Following their budget announcement at the beginning of March, leaders at Wokingham Borough Council have been forced to defend further borrowing. After the Conservative team introduced the council’s financial plans for the upcoming fiscal year, concerns were quickly raised over growing levels of projected debt.

The council is fighting back and defending claims that it will soon become a "high-risk, high-debt council" – a situation which will directly affect the local constituency via a 4.94% council tax hike.

High risk, high debt

Commentary following the Spring Budget has highlighted the growing gap between needs and reality in public funding, with local government facing a shortfall of £5.8 billion nationally by 2020, at the same time as a rising demand for adult social care. The impact this has on local councils is especially noticeable in the case of Wokingham Borough Council, with a 4.94% council tax raise to be introduced from April. This means that, for example, residents living in Band D properties will have to pay an additional £1.23 per week.

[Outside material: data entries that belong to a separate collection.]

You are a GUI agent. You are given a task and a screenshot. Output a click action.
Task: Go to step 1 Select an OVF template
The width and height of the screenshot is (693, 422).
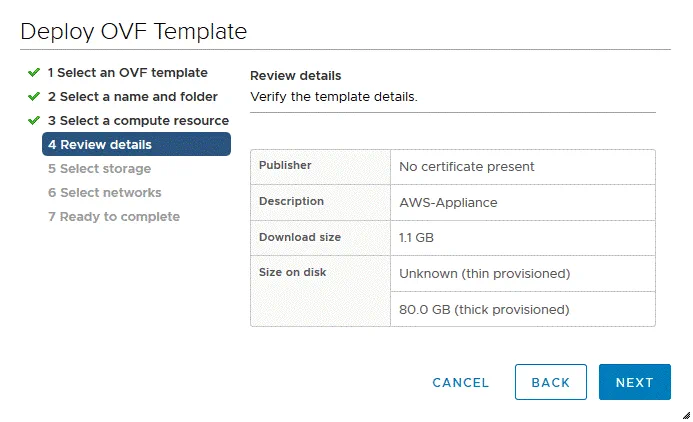127,73
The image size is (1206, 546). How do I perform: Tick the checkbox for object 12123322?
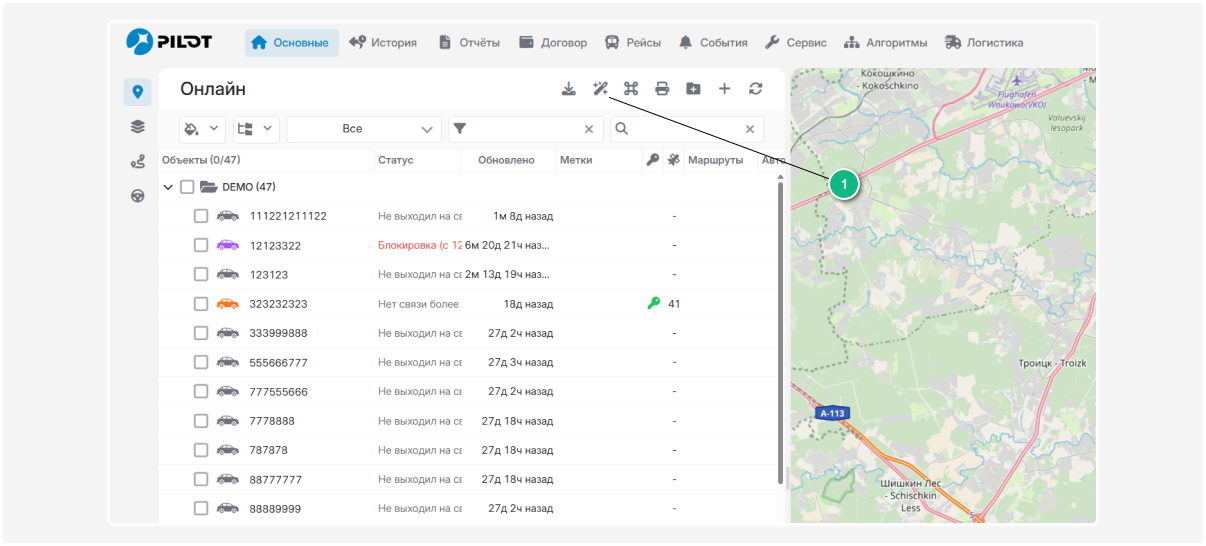(x=201, y=245)
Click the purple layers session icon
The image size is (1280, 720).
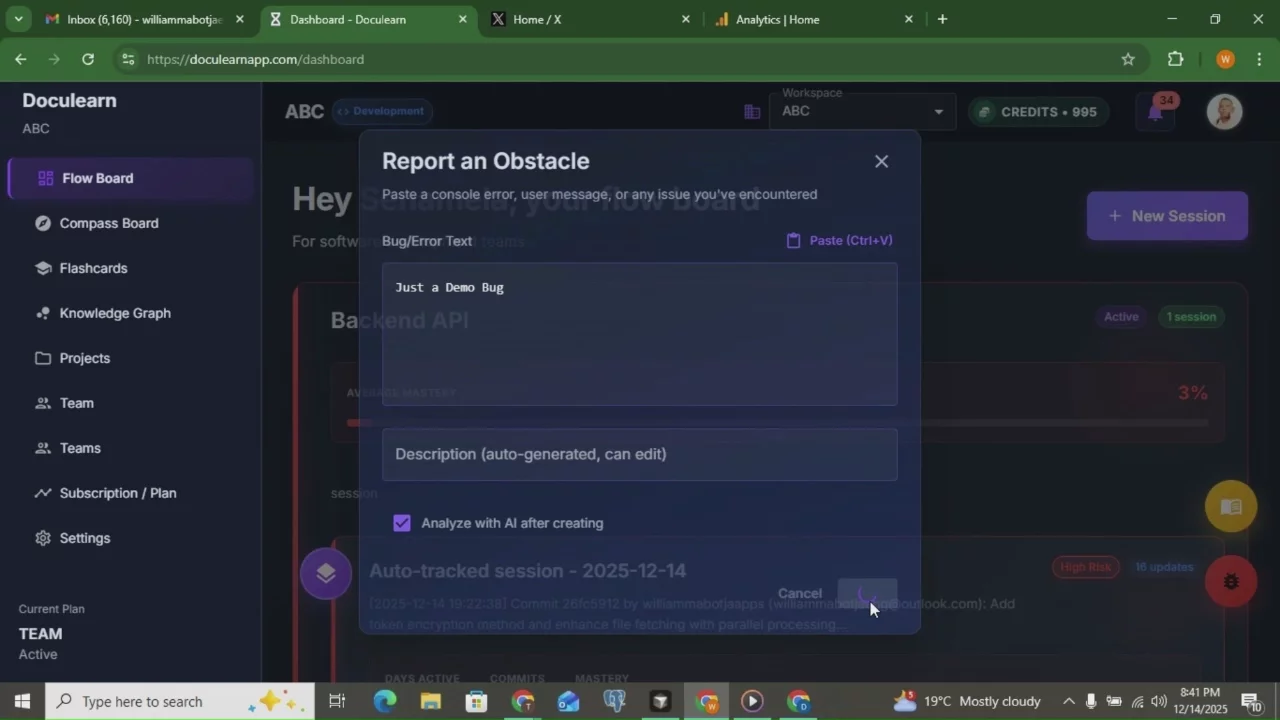326,573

Lib Dem councillors are arguing against the budget, deeming it "the most risky, potentially dangerous budget" in recent years, pushing the council into a "high-risk, high-debt" situation, but Wokingham Borough Council bosses suggest otherwise.

"There is a plan for repaying the debt and much of that debt will be repaid within 10 years. Investment to safeguard services for our residents – that is the most important thing we do," says Julian McGhee-Summer, Deputy Leader of the Council.

In control of borrowing

The council also proposed £6.7 million of efficiency savings and an overall budget of £113 million, but with no significant funding cuts for key local services. A capital investment programme – worth £158.2 million – will be funded by developer contributions and borrowings.

It is estimated that 80.9% of the council’s income comes from council tax alone.

The income is expected to be used in investments towards social housing, infrastructure and the town centre redevelopment, with the council’s external debt to eventually reach £271 million by the financial year 2019/2020.